Originally broadcast August 22, 2023
As the year begins, some patients remain concerned about how far artificial intelligence (AI) is creeping into the exam room. But AI has been part of health care longer than most realize, according to Dr. Isaac Kohane, a Harvard University professor.
Kohane is the editor-in-chief of the New England Journal of Medicine’s first publication devoted to AI; it’s a groundbreaking role and we’re proud to share an encore presentation of the interview. He told hosts Mark Masselli and Margaret Flinter that “In the 1980s, automated interpretation of an [echocardiogram] would have been considered AI. Now it’s the ability to look through a patient’s record and come up with a differential diagnosis, a second opinion, a therapeutic plan.”
Kohane shared a success story of a mother whose child had difficulty walking and chewing, suffered from headaches and had seen more than a dozen doctors over many years, with no diagnosis.

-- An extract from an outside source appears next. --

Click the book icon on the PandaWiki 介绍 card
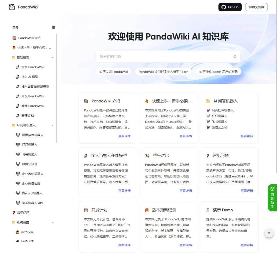pyautogui.click(x=86, y=101)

After one doctor recommended a psychiatric course of action, the mother fed the reports from various past medical visits into a generative AI program, which provided an accurate diagnosis: tethered cord syndrome.
Cases like this can represent AI’s potential, said Kohane. But the nascent technology raises issues of bias. “You can run tests on these AI programs and say, ‘Would you propose that diagnosis more often if this was an African-American or an Indian-American?’ … And you can adjust these programs,” Kohane says. The exciting part is that the adjustment would be easier than undoing even unconscious bias among hundreds of thousands of health care professionals, he explained.